Hi,
I just was setting um my git-annex repository and started to sync my whole stuff in it.
Background: I have choosen git-annex to sync my whole stuff (pictures, mp3s, documents, etc) between my pc, notebook and a home-server
My Problems: 1) When I'm starting the git-annex deamon, the "Performing startup scan" message occurs for hours 2) git-annex synchronizes folders from the server which already on my pc, and that every time I restart the deamon on client
My Questions: For 1) is git-annex when running one repository suitable to manage > 100gb and > 50000 files? For 2) do I have to wait until every tasks are completed (everything is committed) to get rid of multiple downloads of the same folders/files 3) what is the best schema to sync between >2 devices should I use a Mesh or Star Schema (where my server is in the middle)
Thank You in advance! Regards J
It sounds like you are using git-annex to sync a lot of files. The startup scan is a basic check that there are no new, deleted, or modified files since the last time it ran. This requires a little work, like statting the files, but won't take long for reasonable numbers of files.
The size of files doesn't affect the length of the scan. I have a repository with on the order of 50k files, and the startup scan takes only a few minutes. One thing that could matter is that my repository is in indirect mode. Direct mode is less efficient. You could try to switch your repository to indirect mode:
git annex indirect
(you can always switch back:git annex direct
)It would be possible to disable that scan, but at the expense of not being able to sync changes made while git-annex is not running. There's also a trick you can use: Start the assistant running in a subdirectory and it will only scan that subdirectory (it will only notice new files in that subdirectory too..)

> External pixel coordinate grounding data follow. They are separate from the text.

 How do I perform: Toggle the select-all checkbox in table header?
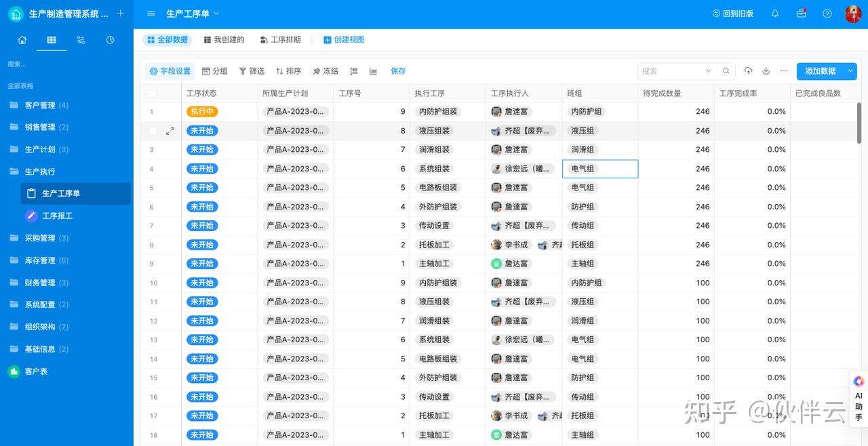click(153, 93)
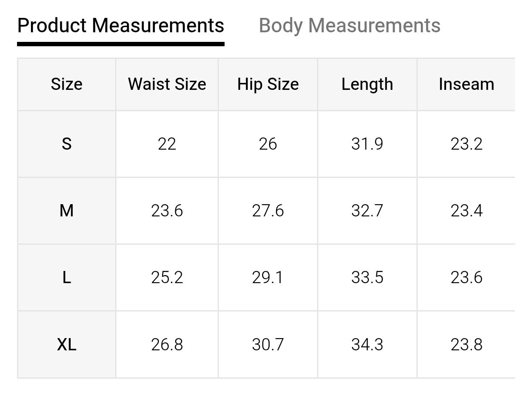Image resolution: width=532 pixels, height=397 pixels.
Task: Click the Hip Size column header
Action: coord(268,84)
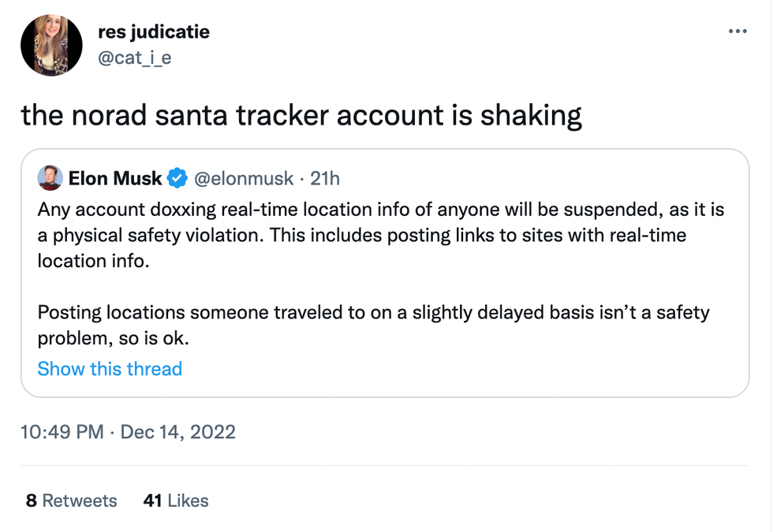The image size is (773, 532).
Task: Click the blue verified badge
Action: coord(177,179)
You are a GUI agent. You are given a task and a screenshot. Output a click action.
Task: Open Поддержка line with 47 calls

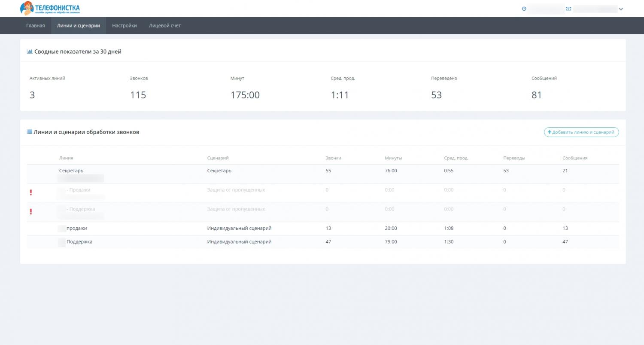[x=79, y=242]
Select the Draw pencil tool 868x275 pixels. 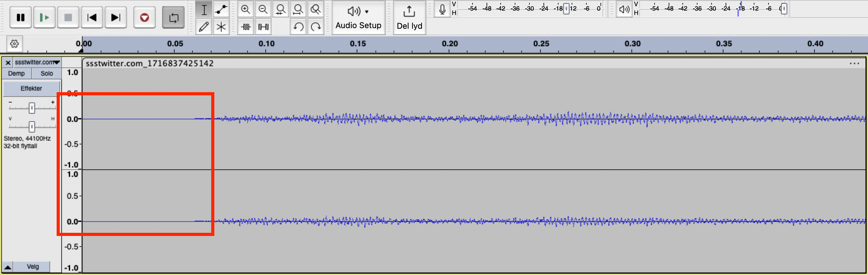pos(204,27)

I don't quite understand what you mean with problem #2. If files were repeatedly being uploaded or downloaded, that have already been sent, that would be a bug. Please file a bug report with full debug logs if that is the case.
Which topology is best? I think the best way is to start with the one you like, and if it doesn't work well, add more links between repositories. A star topology will certainly work ok. A mesh can work ok but can be hard to maintain.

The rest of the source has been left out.